CINCINNATI – Cincinnati is exempt from paying property taxes on its golf courses, according to a state tax board ruling that, if it stands, will save the city $450,000 a year and possibly bolster its case against paying millions more on the downtown convention center.

The Ohio Board of Tax Appeals ruling on March 6 reversed an earlier decision by Tax Commissioner Joseph Testa that determined Cincinnati had surrendered its tax-exempt status for the golf courses when it hired contractors to run the courses.

The appeals board instead concluded that the courses are still exempt because Cincinnati maintains significant control over operations through its management contract and because it doesn't lease the property to the operators.

The ruling can be appealed to the Ohio Supreme Court. The tax commissioner's office has 45 days to decide whether to appeal, and it will take time to decide, said chief counsel Matt Chafin.

Paul Macke, a private golf course operator who initiated legal action challenging the city, was leaning toward an appeal pending a discussion on the matter with his attorney.
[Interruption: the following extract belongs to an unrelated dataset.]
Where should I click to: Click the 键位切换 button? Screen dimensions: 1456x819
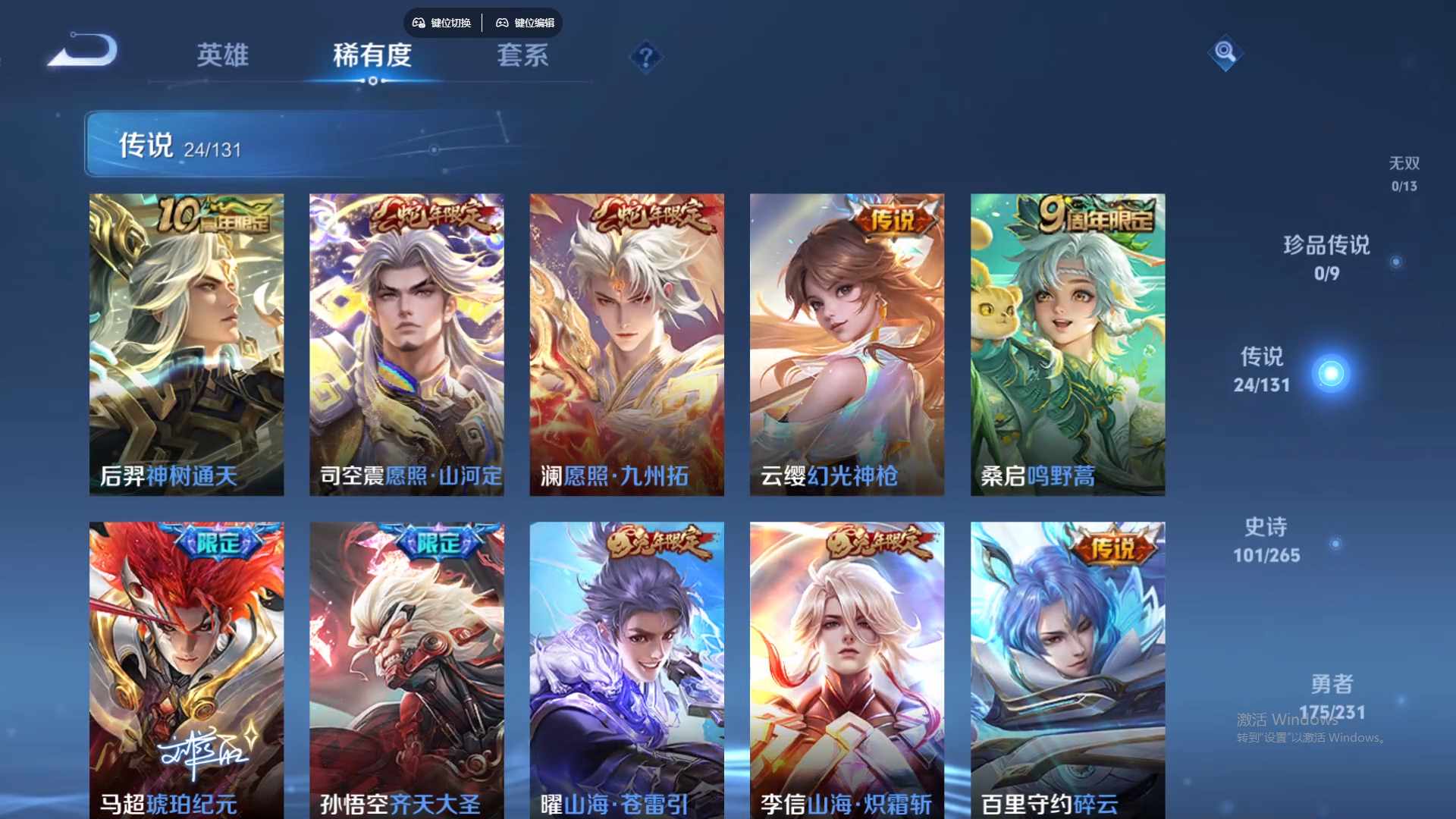point(441,23)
"I've researched this for five years, and I think that the decision is so flawed and in such error it would totally shock me if the tax commissioner's office did not appeal it," Macke said. "That is my firm belief."

The ruling has broad implications on two fronts:

  • For local governments throughout Ohio, if it stands, the ruling offers assurance that public-private partnerships can be structured in certain ways that preserve tax exempt status
  • For Cincinnati, it offers fuel for its argument that the Duke Convention Center, which is owned by the city but operated privately, is also not subject to property taxes.

As previously reported by WCPO's Dan Monk, filings show the city faces a tax bill of more than $12 million – including $7 million that would go to Cincinnati Public Schools – if the exemption is lost on convention center parcels dating back to 2006.

In 2011, state lawmakers crafted amendment to state law that "exempts from property taxation a convention center and golf courses owned by the largest city in a county having a population greater than 750,000 but less than 850,000." In other words, Hamilton County.

Cincinnati Public Schools is challenging the constitutionality of that amendment in a case that is before the Ohio Supreme Court.

Terrance Nestor, acting city attorney, said the ruling bodes well for the city's defense of its exemption.

"It's a positive ruling for the city, and we're very pleased with the outcome," said Terrance Nestor, action city attorney. "We think the board got this right."

Nestor said the case came down squarely in favor of allowing governments to engage in public-private partnerships that won't remove tax exemption. "We think this case will at least be influential (in the convention center case)," he said.

Daniel Hoying, a CPS attorney, disagreed, drawing a distinction between the cases. The tax appeals board ruled that golf courses were exempt from property taxes because they were used "exclusively for public purposes," he said.

The tax commissioner ruled in 2011 that the convention center was not used exclusively for public purposes, opening up the possibility that the city would be liable for property tax payments if the tax exemption is ruled unconstitutional.

"The BTA decision should have no impact on the Supreme Court's decision as to whether the new exemption violates the Ohio Constitution," Hoying said.

Chafin was more retrospective about the ruling, noting that he's always grateful for clarification on ambiguous areas of tax law whether his office wins or loses a particular ruling.

"It helps us rein in and understand the grayer areas of the law," he said.

At early glance, he noted a possible contradiction between this ruling and a 2012 Ohio Supreme Court ruling that involved one of Cincinnati's golf course operators, Billy Casper Golf.

The company claimed it was exempt from taxes on goods it purchased for the city courses, but the court said Billy Casper was liable as a private contractor to pay sales and use taxes.